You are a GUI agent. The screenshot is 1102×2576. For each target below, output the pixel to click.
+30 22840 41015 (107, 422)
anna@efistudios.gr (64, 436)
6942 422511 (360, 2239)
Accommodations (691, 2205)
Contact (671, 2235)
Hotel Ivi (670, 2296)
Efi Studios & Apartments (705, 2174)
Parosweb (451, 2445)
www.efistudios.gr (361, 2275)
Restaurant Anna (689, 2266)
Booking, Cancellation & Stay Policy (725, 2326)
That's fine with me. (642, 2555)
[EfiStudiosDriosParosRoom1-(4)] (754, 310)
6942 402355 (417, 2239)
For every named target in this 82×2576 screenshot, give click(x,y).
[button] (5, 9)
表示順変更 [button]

• [Brief]: Now write the data shown above out again, word for word.

• [Response to the exercise]:
You are a GUI agent. The screenshot is 1102×2576. For each target below, output the pixel to click.
+30 22840 41015 (107, 422)
anna@efistudios.gr (64, 436)
6942 422511 (360, 2239)
Accommodations (691, 2205)
Contact (671, 2235)
Hotel Ivi (670, 2296)
Efi Studios & Apartments (705, 2174)
Parosweb (451, 2445)
www.efistudios.gr (361, 2275)
Restaurant Anna (689, 2266)
Booking, Cancellation & Stay Policy (725, 2326)
That's fine with me. (642, 2555)
[EfiStudiosDriosParosRoom1-(4)] (754, 310)
6942 402355 (417, 2239)
For every named target in this 82×2576 screenshot, give click(x,y).
[button] (5, 9)
表示順変更 [button]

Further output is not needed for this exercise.